[Bug 743363] New: tsdemux: push segment that cause sink to think it's late

GStreamer (bugzilla.gnome.org) bugzilla at gnome.org
Thu Jan 22 09:34:20 PST 2015


https://bugzilla.gnome.org/show_bug.cgi?id=743363
  GStreamer | gst-plugins-bad | git master

           Summary: tsdemux: push segment that cause sink to think it's
                    late
    Classification: Platform
           Product: GStreamer
           Version: git master
        OS/Version: Linux
            Status: UNCONFIRMED
          Severity: major
          Priority: Normal
         Component: gst-plugins-bad
        AssignedTo: gstreamer-bugs at lists.freedesktop.org
        ReportedBy: aurelien.zanelli at parrot.com
         QAContact: gstreamer-bugs at lists.freedesktop.org
     GNOME version: ---


I stream a video over wifi with rtp/udp and when, I think, some discontinuities
occurs, the playback become jerky and video sink complains about frames being
too late.
I try to debug the thing and I end up in the tsdemux segment related stuff.

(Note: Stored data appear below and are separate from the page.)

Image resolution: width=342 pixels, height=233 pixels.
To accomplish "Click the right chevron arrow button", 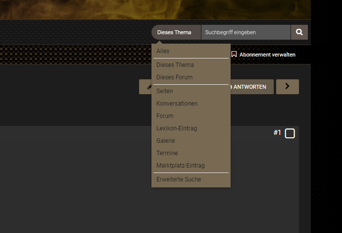I will [288, 87].
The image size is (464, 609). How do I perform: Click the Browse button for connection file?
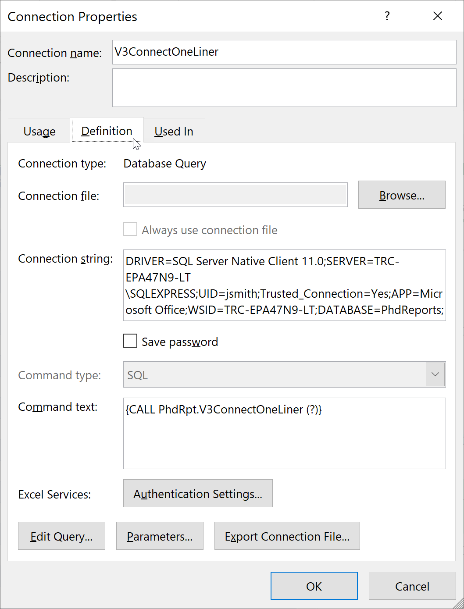click(401, 195)
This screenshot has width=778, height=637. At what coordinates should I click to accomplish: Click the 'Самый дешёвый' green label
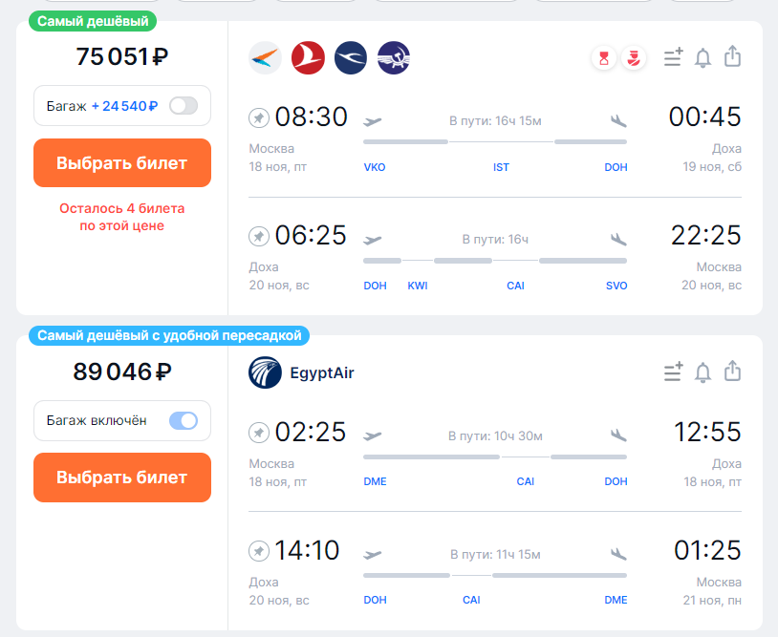click(x=93, y=21)
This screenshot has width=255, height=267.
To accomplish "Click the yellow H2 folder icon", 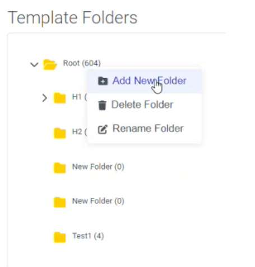I will (x=60, y=133).
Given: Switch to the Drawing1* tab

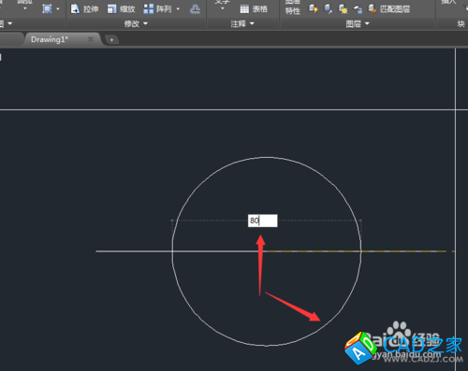Looking at the screenshot, I should click(x=50, y=39).
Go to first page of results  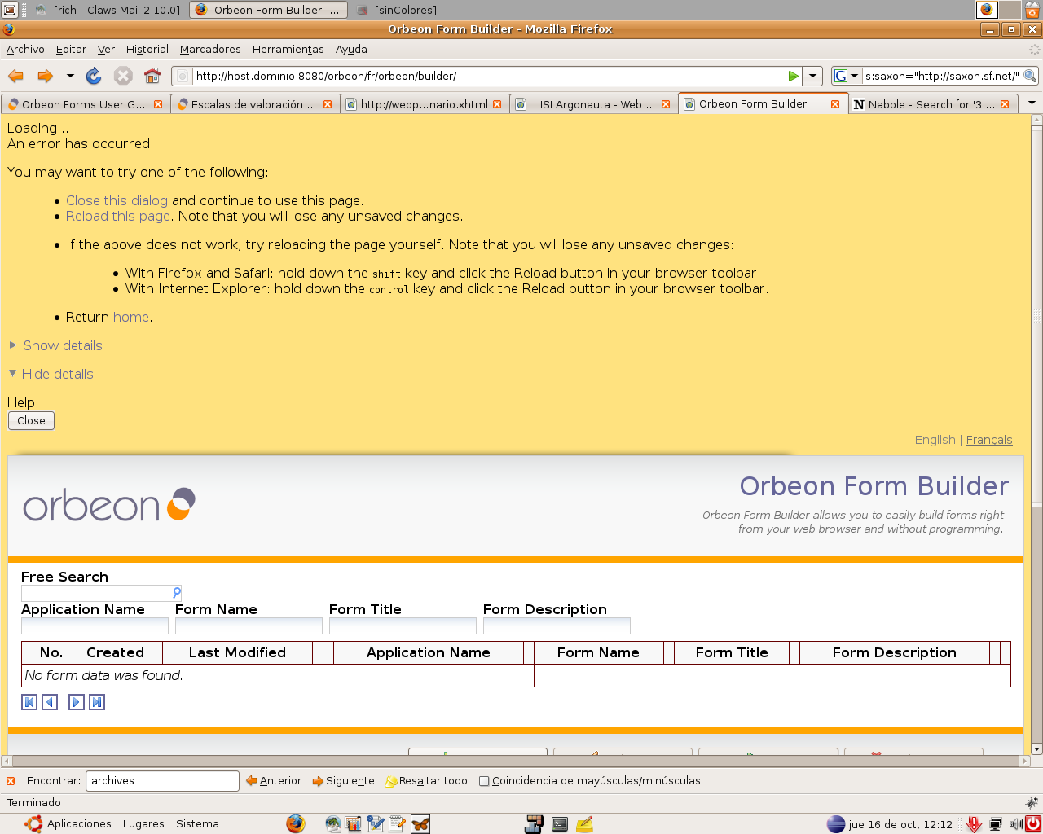29,702
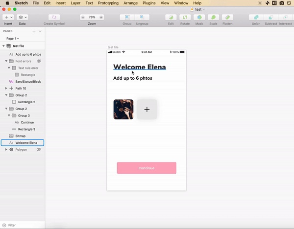
Task: Click the pink Continue button on artboard
Action: (x=147, y=168)
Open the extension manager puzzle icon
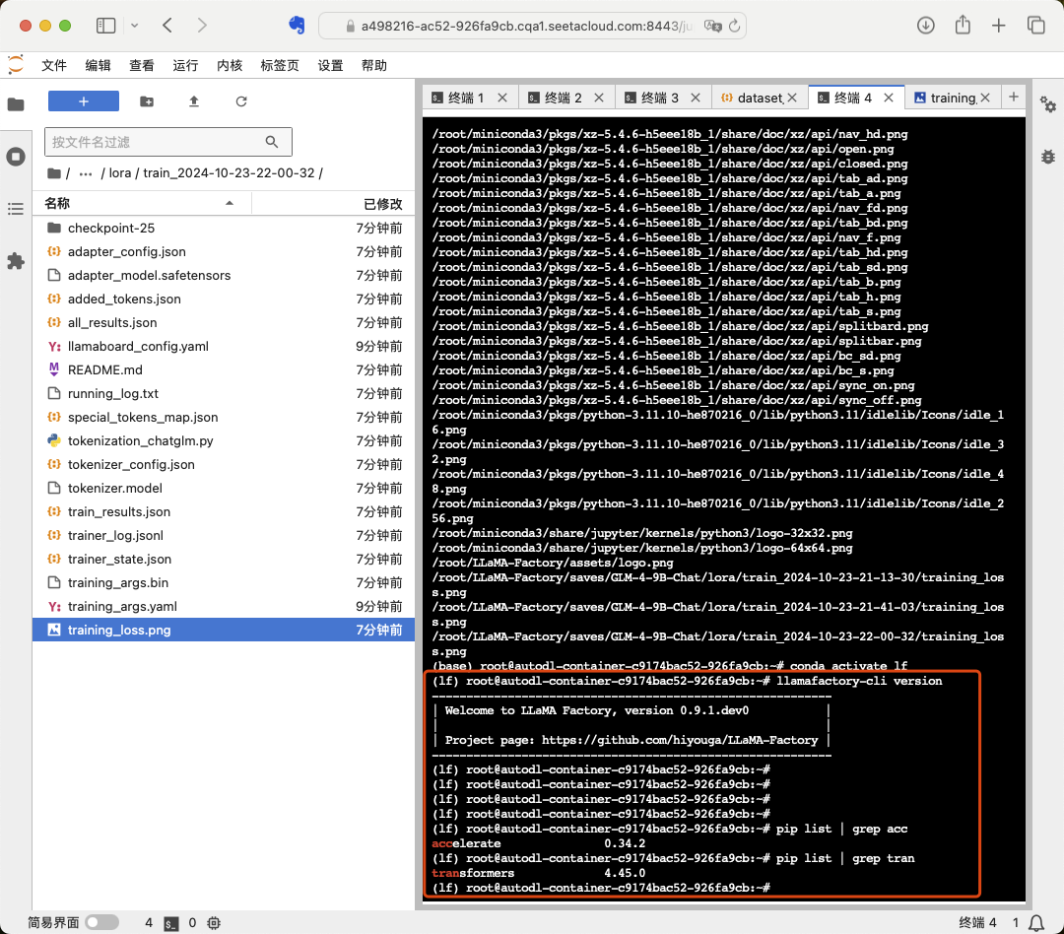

In my current understanding, when the stream start, a new segment is created:
creating segment event time segment start=0:00:00.000000000,
offset=0:00:00.000000000, stop=99:99:99.999999999, rate=1,000000,
applied_rate=1,000000, flags=0x00, time=0:00:00.000000000,
base=0:00:00.000000000, position 0:00:00.000000000, duration 99:99:99.999999999
and propagated downstream.
tsdemux push buffers with pts starting from 0 and when the sink synchronize
to the clock, it check buffers running time using segment by doing basically
with current configured segment: buffer.timestamp - segment.start and compare
it to current pipeline running time.
At this moment, everything is good.                                             

But when discontinuity happens, I notice that tsdemux streams are flushed and
when data come again, tsdemux output a new segment using the first ts found in
new created stream. For instance:
creating segment event time segment start=0:00:10.833594372,
offset=0:00:00.000000000, stop=99:99:99.999999999, rate=1,000000,
applied_rate=1,000000, flags=0x00, time=0:00:00.000000000,
base=0:00:00.000000000, position 0:00:10.833594372, duration 99:99:99.999999999

At this moment when buffers reach the sink, their running-time are              
B.timestamp - S.start with B.timestamp starting from 0:00:10.833594372.         
So for the first buffer which have the timestamp set to the same as
segment.start, ie 0:00:10.833594372, its running-time is 0 but pipeline
running-time is 10s beyond causing the sink to complain and think it's too
late.

As a result, I think the involved code is
http://cgit.freedesktop.org/gstreamer/gst-plugins-bad/tree/gst/mpegtsdemux/tsdemux.c#n1999

Since this 'use case' works on 1.2, my first try was to remove this code to use
the old behavior.
It make the playback work, but I don't think it's the way to go :)              

Then I look more closely to GstSegment and times formula and see that
segment.base is in the one used to get buffer running-time. According to design 
documentation, segment.base is the total elapsed running-time of any previous
segment.
Hence I try to track position in the current defined segment, and when a new
one is defined, set segment.base using
gst_segment_to_running_time(previous-segment, GST_FORMAT_TIME,
previous-segment-position);
It works better but after a while, issue happens again, maybe due to some
drift.         

For records, I also tried some foolish things like setting segment.base to
current element running-time or segment.start. It's work in my case but I'm
pretty sure it's not the way to fix this and it breaks many things.

So I'm quite lost and need some help to solve this issue.
Is my understanding right ? Which is the preferred way to solve it ?

To help debugging it, I dump a stream received over network by using gdppay 
so this issue can be easily reproduced with the following pipeline:
gst-launch-1.0 filesrc location=dump.ts ! gdpdepay ! tsdemux ! video/x-h264 !
fakesink sync=true qos=true max-lateness=20000000

I used a fakesink here to reduce number of element involved, but video can be
decoded as well and I used following debug for my analysis:
basesink:5,tsdemux:5,GST_EVENT:5

The dump file can be downloaded here:
http://www.darkosphere.fr/tmp/tsdemux-segment-issue/dump.gdp
(sorry for slow Internet connection).

P.S: I set severity to major since it's work on 1.2, but feel free to lower it.